* Task instructions
1: Before the listing, the passage on the promised child and the covenants appears. Reproduce its wording starting with "This should not" and going on through "Savior Jesus Christ.".
2: Take the passage on the promised child and the covenants further, picking up after its final sentence.

* Excerpt to read

▼

This should not seem so strange to us who worship as our Lord one who first came among us as an infant in a manger. Just as a child was promised to Abraham and Sarah, a child was promised to us, a son given to us, who lived as one of us and died as one of us, but then rose victorious from the grave; and it is through him that we also share the promise of that rising from the dead. Abraham signed this covenant with his own blood; and God signed this new covenant, this new baptismal covenant through Jesus Christ — God signed this covenant in his own blood, the blood of our Lord and Savior Jesus Christ.

▲

* Information given
▼

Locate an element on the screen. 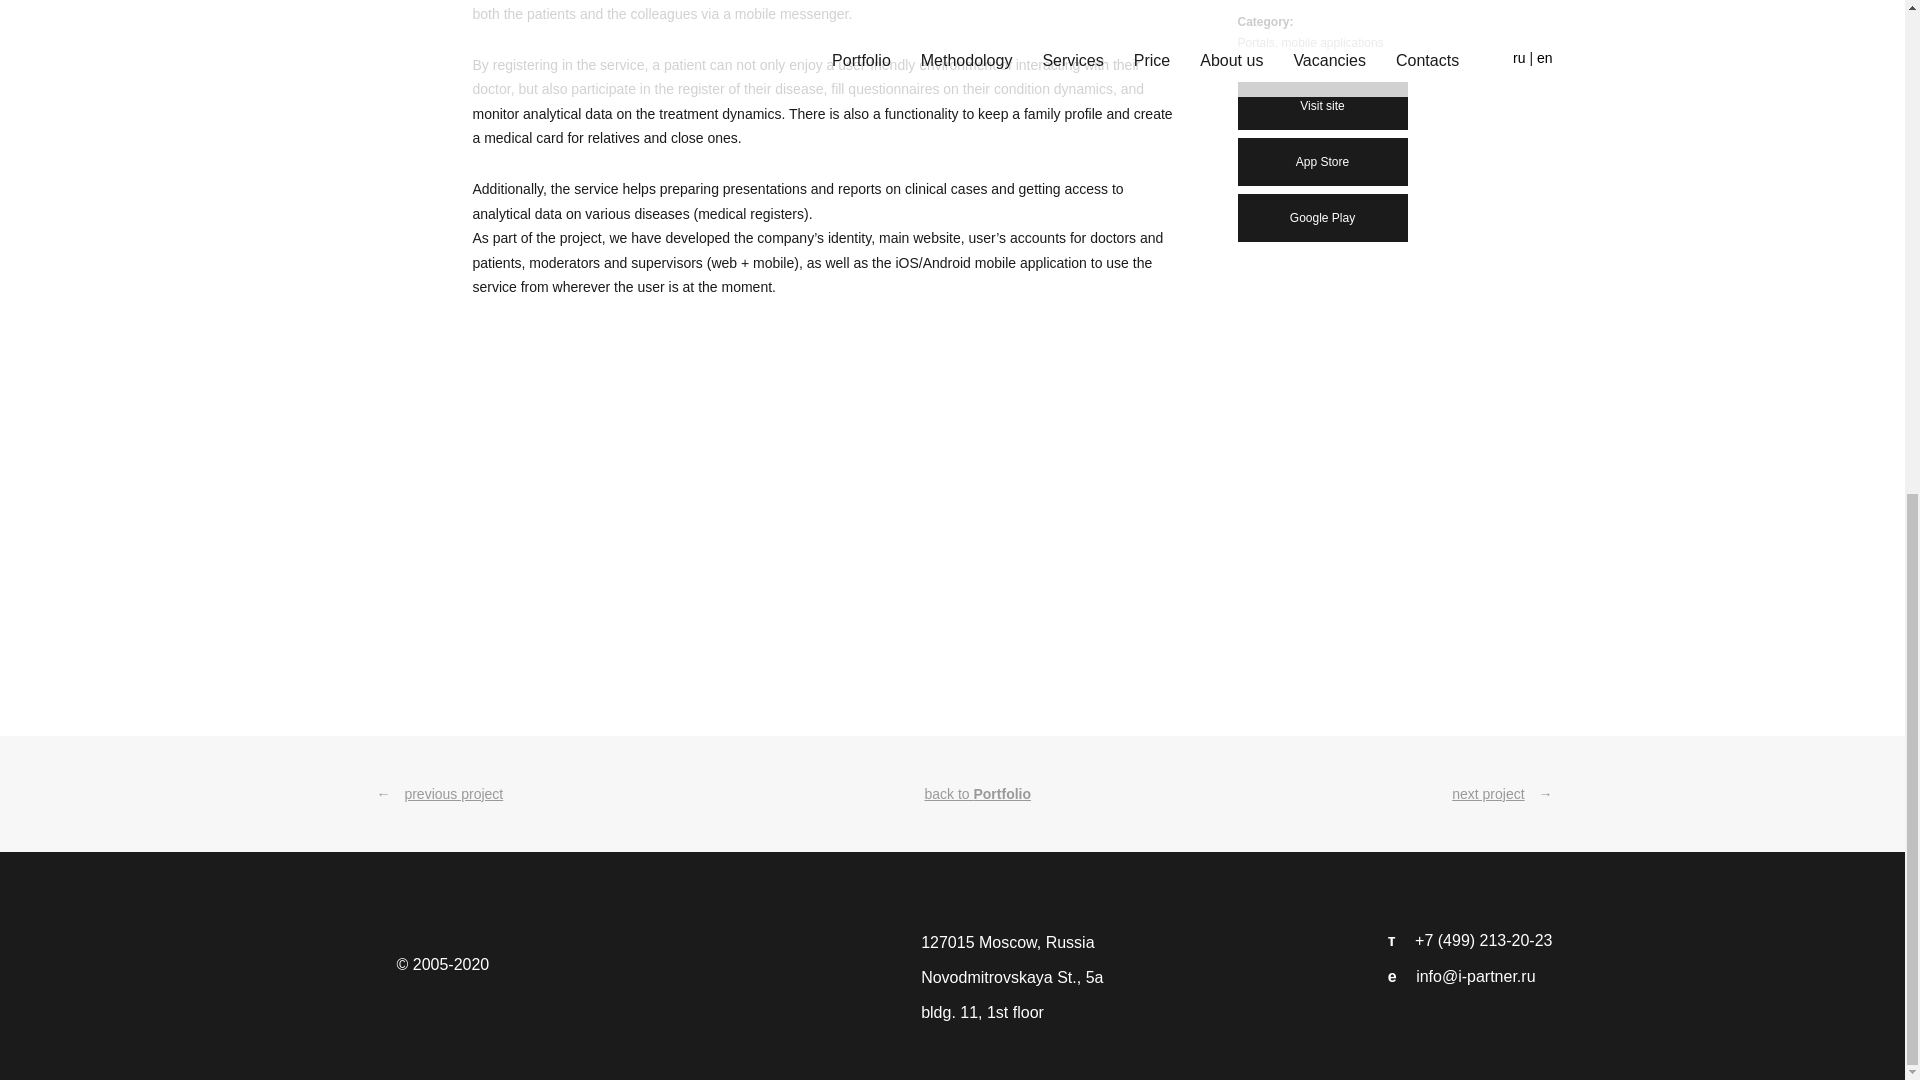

▲
▼

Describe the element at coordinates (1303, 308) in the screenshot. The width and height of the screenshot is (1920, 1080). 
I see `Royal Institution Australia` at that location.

▲

* Answers provided
1:
This should not seem so strange to us who worship as our Lord one who first came among us as an infant in a manger. Just as a child was promised to Abraham and Sarah, a child was promised to us, a son given to us, who lived as one of us and died as one of us, but then rose victorious from the grave; and it is through him that we also share the promise of that rising from the dead. Abraham signed this covenant with his own blood; and God signed this new covenant, this new baptismal covenant through Jesus Christ — God signed this covenant in his own blood, the blood of our Lord and Savior Jesus Christ.

2:
We bear the mark of his suffering — his cross — on our foreheads, perhaps invisible as it is marked with holy oil, but it does show up when we are signed with ashes at the beginning of Lent — the minister acting almost like a detective dusting with ashes that reveal God’s fingerprints upon us — each and every one. It is a sign of the covenant we have with God, and God with us, the sign of the cross. That sign is always there, even if you cannot see it, the sign of God’s covenant with you, and you with God, in Christ Jesus our Lord — it is the sign of the saving cross, marked on your own body. Remember it, take it up every day; remember him, and follow him, who is our Lord and our God, who suffered for our salvation and rose from the dead that we might have new life in him. To him be the glory, henceforth and for evermore.